EXERCISE AIM:
I would like the entries transcribed word for word, please, with the pictures removed.

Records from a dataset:
----

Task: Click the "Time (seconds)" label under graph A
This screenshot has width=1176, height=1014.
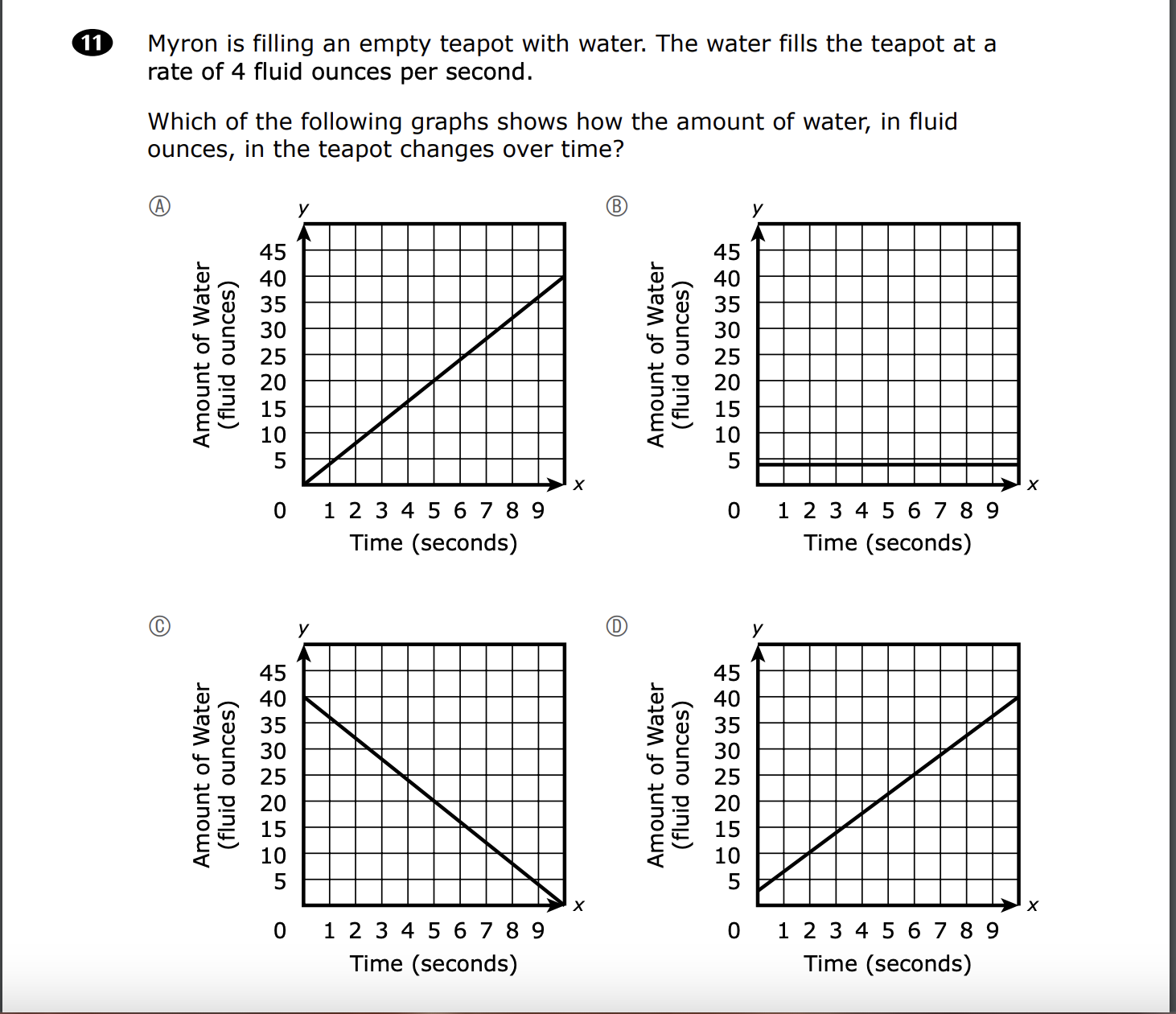Action: [434, 543]
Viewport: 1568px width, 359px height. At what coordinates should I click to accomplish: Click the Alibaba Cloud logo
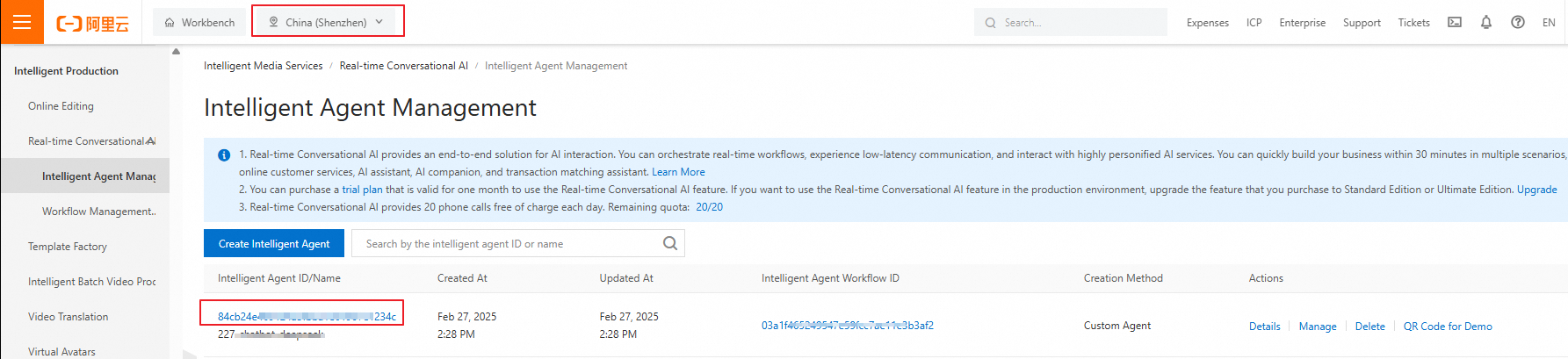(92, 23)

----

SOLUTION:
Task: Click the "Time (seconds)" label under graph A
This screenshot has width=1176, height=1014.
Action: [434, 543]
Viewport: 1568px width, 359px height. At what coordinates should I click to accomplish: Click the Alibaba Cloud logo
(92, 23)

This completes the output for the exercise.